Using the information
**1.** For each statement about the Chai-1 review, answer yes or no and quote the exact words from the review that decide it: (a) Chai-1 is described as open-source. (b) The review finds the paper's main thesis clearly stated. (c) The review was published in 2023.
**2.** Answer these questions from the Chai-1 review:
(a) Under what license is the review released?
(b) What type of experimental data is named as an example for constraining predictions?
(c) In which sections does the review say the paper's main goal should be emphasized?
**3.** Carry the Chai-1 review forward from its last sentence.

[Opening Extract section]

PREreview of Chai-1: Decoding the molecular interactions of life

by Phyu Sin (Jessica) M. Myat, Stephanie Wankowicz, Morad C. Malek, and Alexandria Haynes

Published: December 13, 2024
DOI: 10.5281/zenodo.14450747
License: CC BY 4.0

Summary

Much progress continues to be made in deep learning structure prediction methods, such as AlphaFold 3 (AF3), RoseTTAFold All-Atom, and Boltz-1. Here, the authors provide a new open-source structure prediction model called Chai-1 that is claimed to perform better than AF3 and RoseTTAFold All-Atom in predicting structures from sequences. Additionally, it provides input channels to constrain predictions based on experimental data such as XL-MS data. For single-sequence predictions, Chai-1 has an additional input channel for residue embeddings from protein language models to ensure accurate widespread predictions. Constraint features such as pocket and docking constraints were also added to mimic experimental constraints. For multimer protein folding predictions, Chai-1 seems to excel with multiple sequence alignments (MSAs) and even without MSAs or structural templates in single-sequence mode. However, it is unclear what the paper's main thesis is if the main goal is to fill a gap in the need for an open-access structure prediction software prediction protein modeling software or a better-performing software that works without MSAs or structural templates. This should be emphasized in the introduction and conclusion.

[Closing Extract section]
[Opening Dataset extract section]

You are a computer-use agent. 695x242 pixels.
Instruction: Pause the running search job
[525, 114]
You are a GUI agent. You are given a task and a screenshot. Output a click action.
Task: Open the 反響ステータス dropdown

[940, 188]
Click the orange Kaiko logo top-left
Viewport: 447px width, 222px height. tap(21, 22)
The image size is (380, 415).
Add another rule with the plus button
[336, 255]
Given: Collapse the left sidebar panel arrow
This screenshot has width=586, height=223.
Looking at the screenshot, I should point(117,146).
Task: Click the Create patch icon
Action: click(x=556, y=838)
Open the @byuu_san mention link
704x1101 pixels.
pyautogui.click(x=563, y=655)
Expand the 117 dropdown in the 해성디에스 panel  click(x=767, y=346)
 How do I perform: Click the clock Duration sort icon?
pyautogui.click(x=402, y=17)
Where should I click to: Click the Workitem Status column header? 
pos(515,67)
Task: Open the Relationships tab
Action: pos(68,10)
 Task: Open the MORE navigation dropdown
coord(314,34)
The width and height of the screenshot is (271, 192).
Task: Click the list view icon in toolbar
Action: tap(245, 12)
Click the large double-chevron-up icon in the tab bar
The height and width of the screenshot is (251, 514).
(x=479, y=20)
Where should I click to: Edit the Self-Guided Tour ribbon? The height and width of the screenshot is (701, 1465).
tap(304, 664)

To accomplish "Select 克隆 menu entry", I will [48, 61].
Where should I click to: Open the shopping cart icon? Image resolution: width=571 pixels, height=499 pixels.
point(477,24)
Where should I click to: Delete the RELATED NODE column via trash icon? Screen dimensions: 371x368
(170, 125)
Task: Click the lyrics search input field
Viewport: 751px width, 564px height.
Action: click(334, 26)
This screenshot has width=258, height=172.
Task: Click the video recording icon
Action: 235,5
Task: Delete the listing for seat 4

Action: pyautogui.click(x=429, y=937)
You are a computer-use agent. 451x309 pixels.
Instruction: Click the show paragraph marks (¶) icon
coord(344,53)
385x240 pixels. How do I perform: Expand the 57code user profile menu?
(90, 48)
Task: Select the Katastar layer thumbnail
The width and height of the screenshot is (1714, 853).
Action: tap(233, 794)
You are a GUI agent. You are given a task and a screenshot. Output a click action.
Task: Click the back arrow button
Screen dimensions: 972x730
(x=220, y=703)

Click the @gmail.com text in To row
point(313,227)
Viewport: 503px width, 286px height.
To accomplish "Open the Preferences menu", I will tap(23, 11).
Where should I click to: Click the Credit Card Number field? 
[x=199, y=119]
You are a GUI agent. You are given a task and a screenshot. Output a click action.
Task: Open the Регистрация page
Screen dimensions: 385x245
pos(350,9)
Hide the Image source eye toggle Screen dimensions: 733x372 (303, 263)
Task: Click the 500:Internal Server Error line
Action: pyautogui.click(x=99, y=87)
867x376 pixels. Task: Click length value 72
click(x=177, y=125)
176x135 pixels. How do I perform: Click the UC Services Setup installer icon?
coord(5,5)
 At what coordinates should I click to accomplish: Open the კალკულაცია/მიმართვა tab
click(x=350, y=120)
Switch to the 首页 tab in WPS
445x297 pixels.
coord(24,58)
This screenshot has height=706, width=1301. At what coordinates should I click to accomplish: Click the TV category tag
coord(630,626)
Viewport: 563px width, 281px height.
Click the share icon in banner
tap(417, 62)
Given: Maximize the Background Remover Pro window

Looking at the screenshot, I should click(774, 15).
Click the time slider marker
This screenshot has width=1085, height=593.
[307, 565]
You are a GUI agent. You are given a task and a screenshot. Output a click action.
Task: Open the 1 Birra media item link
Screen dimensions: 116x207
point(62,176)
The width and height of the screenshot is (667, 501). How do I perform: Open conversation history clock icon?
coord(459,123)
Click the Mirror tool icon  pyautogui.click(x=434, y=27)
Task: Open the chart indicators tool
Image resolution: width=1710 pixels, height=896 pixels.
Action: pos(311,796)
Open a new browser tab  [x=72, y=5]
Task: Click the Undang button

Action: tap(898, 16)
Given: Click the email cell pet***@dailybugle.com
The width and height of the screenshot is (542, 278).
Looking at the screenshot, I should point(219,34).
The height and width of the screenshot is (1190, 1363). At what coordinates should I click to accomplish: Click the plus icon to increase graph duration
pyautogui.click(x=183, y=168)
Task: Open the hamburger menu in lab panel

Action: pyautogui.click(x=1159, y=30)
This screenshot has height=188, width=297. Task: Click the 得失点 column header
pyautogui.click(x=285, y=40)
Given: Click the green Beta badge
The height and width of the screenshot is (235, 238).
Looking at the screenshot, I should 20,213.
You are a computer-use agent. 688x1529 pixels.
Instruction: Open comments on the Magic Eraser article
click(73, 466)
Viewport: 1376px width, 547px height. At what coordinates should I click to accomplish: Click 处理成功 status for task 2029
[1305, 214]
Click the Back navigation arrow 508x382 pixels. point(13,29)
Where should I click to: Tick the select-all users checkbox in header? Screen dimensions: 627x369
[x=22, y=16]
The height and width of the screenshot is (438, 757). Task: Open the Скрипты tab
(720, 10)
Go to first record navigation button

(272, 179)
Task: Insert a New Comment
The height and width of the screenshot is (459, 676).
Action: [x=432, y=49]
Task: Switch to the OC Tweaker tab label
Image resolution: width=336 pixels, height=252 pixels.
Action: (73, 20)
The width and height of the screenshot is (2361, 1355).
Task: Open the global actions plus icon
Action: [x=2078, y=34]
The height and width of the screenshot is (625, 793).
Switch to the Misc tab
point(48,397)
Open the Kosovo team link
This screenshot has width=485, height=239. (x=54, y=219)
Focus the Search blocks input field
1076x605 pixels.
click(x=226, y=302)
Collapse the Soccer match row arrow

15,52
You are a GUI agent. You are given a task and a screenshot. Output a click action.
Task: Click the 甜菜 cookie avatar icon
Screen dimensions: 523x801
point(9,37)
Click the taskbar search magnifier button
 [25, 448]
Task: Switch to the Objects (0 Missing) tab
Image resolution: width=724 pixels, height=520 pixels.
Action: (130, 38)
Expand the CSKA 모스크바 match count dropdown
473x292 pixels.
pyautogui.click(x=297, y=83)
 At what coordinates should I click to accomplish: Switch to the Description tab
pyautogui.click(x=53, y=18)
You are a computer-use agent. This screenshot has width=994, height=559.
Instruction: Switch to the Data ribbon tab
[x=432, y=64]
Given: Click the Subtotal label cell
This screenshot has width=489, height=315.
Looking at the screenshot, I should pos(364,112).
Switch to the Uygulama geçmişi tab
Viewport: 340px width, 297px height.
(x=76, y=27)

[Closing Dataset extract section]

Answers to each task
**1.**
(a) Yes: "a new open-source structure prediction model called Chai-1"
(b) No: "it is unclear what the paper's main thesis is"
(c) No: "Published: December 13, 2024"

**2.**
(a) CC BY 4.0
(b) XL-MS data
(c) The introduction and conclusion

**3.**
This paper provides an important prediction model that is a more accessible alternative to AF3 while also providing additional input features. Although this paper does a good job of introducing the model, the Chai-1 algorithm itself is poorly explained, with a lack of detail presented on its novel structure. Additionally, we examined Chai-1’s web interface version and found it intuitive and direct to use.

Finally, we believe that all publicly available protein prediction models, including AF3, should be made truly open source to help make improvements within the field and foster discoveries without the burden of convoluted and restrictive use licenses. Chai-1 thus makes a step in the right direction: “We release Chai-1 model weights and inference code as a Python package for non-commercial use and via a web interface where it can be used for free, including for commercial drug discovery purposes,” under an Apache license.

Major Comments

1) Since the publishing of this preprint, Boltz-1 (doi: https://doi.org/10.1101/2024.11.19.624167) has been released. Similar to Chai-1, its stated mission and structure are very similar. The authors of Boltz-1 have compared their model to Chai-1 and claimed comparable, and sometimes better, performance. The authors of Boltz-1 have also committed to “releasing the training and inference code, model weights, datasets, and benchmarks” under an MIT license. Additionally, DeepMind has finally released its weights behind AlphaFold 3, albeit at request, (https://www.nature.com/articles/d41586-024-03708-4). Therefore, new benchmarks can now be run for a true head-to-head comparison between each model.

We believe, prior to publishing, the authors should review and comment on the performance of Boltz-1 to Chai-1 and the model structures broadly.
New benchmarks should be run between Chai-1, AF3, and Boltz-1 where applicable.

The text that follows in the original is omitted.